- **Records**:
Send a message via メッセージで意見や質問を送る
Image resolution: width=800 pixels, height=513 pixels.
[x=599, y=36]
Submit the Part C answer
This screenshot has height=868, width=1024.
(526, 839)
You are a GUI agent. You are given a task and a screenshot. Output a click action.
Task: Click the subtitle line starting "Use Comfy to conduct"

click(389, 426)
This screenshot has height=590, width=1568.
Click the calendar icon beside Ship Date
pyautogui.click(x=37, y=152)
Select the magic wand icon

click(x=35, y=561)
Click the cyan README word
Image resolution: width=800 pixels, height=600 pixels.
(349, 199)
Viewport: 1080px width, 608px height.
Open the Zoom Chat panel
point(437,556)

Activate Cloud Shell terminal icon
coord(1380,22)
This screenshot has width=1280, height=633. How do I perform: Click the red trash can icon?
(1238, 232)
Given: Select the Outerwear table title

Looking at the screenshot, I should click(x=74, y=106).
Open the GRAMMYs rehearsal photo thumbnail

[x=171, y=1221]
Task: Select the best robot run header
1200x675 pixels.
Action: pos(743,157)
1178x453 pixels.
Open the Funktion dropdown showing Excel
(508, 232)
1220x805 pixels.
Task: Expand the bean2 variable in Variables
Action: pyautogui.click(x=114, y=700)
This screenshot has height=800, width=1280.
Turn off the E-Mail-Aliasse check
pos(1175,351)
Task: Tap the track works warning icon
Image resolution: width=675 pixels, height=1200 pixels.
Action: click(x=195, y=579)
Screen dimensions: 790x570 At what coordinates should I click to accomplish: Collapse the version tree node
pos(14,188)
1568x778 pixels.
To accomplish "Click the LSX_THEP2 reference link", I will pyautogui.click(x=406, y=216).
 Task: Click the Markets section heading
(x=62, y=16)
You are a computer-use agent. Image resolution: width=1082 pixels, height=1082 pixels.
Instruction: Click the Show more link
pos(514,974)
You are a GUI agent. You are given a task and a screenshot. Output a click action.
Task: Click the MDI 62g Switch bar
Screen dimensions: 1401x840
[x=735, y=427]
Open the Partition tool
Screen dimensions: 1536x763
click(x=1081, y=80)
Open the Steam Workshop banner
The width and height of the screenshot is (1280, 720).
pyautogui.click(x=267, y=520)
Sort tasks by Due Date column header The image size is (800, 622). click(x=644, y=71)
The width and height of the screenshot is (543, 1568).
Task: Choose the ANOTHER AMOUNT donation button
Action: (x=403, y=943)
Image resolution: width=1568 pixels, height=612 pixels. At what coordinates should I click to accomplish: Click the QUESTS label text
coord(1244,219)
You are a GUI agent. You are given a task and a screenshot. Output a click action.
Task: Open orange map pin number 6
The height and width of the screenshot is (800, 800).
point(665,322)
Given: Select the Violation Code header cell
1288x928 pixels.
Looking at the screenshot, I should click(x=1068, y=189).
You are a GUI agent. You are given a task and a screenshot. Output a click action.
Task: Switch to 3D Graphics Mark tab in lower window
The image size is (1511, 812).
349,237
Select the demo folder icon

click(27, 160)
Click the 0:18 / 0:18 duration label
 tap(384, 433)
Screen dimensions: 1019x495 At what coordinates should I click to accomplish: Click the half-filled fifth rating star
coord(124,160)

- **What needs to be done**:
Would you mind copying all of the records exactly?

- **Finished exercise**:
Send a message via メッセージで意見や質問を送る
Image resolution: width=800 pixels, height=513 pixels.
[x=599, y=36]
Submit the Part C answer
This screenshot has height=868, width=1024.
(526, 839)
You are a GUI agent. You are given a task and a screenshot. Output a click action.
Task: Click the subtitle line starting "Use Comfy to conduct"

click(389, 426)
This screenshot has height=590, width=1568.
Click the calendar icon beside Ship Date
pyautogui.click(x=37, y=152)
Select the magic wand icon

click(x=35, y=561)
Click the cyan README word
Image resolution: width=800 pixels, height=600 pixels.
(349, 199)
Viewport: 1080px width, 608px height.
Open the Zoom Chat panel
point(437,556)

Activate Cloud Shell terminal icon
coord(1380,22)
This screenshot has width=1280, height=633. How do I perform: Click the red trash can icon?
(1238, 232)
Given: Select the Outerwear table title

Looking at the screenshot, I should click(x=74, y=106).
Open the GRAMMYs rehearsal photo thumbnail

[x=171, y=1221]
Task: Select the best robot run header
1200x675 pixels.
Action: pos(743,157)
1178x453 pixels.
Open the Funktion dropdown showing Excel
(508, 232)
1220x805 pixels.
Task: Expand the bean2 variable in Variables
Action: pyautogui.click(x=114, y=700)
This screenshot has height=800, width=1280.
Turn off the E-Mail-Aliasse check
pos(1175,351)
Task: Tap the track works warning icon
Image resolution: width=675 pixels, height=1200 pixels.
Action: click(x=195, y=579)
Screen dimensions: 790x570 At what coordinates should I click to accomplish: Collapse the version tree node
pos(14,188)
1568x778 pixels.
To accomplish "Click the LSX_THEP2 reference link", I will pyautogui.click(x=406, y=216).
 Task: Click the Markets section heading
(x=62, y=16)
You are a computer-use agent. Image resolution: width=1082 pixels, height=1082 pixels.
Instruction: Click the Show more link
pos(514,974)
You are a GUI agent. You are given a task and a screenshot. Output a click action.
Task: Click the MDI 62g Switch bar
Screen dimensions: 1401x840
[x=735, y=427]
Open the Partition tool
Screen dimensions: 1536x763
click(x=1081, y=80)
Open the Steam Workshop banner
The width and height of the screenshot is (1280, 720).
pyautogui.click(x=267, y=520)
Sort tasks by Due Date column header The image size is (800, 622). click(x=644, y=71)
The width and height of the screenshot is (543, 1568).
Task: Choose the ANOTHER AMOUNT donation button
Action: (x=403, y=943)
Image resolution: width=1568 pixels, height=612 pixels. At what coordinates should I click to accomplish: Click the QUESTS label text
coord(1244,219)
You are a GUI agent. You are given a task and a screenshot. Output a click action.
Task: Open orange map pin number 6
The height and width of the screenshot is (800, 800).
point(665,322)
Given: Select the Violation Code header cell
1288x928 pixels.
Looking at the screenshot, I should click(x=1068, y=189).
You are a GUI agent. You are given a task and a screenshot. Output a click action.
Task: Switch to 3D Graphics Mark tab in lower window
The image size is (1511, 812).
349,237
Select the demo folder icon

click(27, 160)
Click the 0:18 / 0:18 duration label
 tap(384, 433)
Screen dimensions: 1019x495 At what coordinates should I click to accomplish: Click the half-filled fifth rating star
coord(124,160)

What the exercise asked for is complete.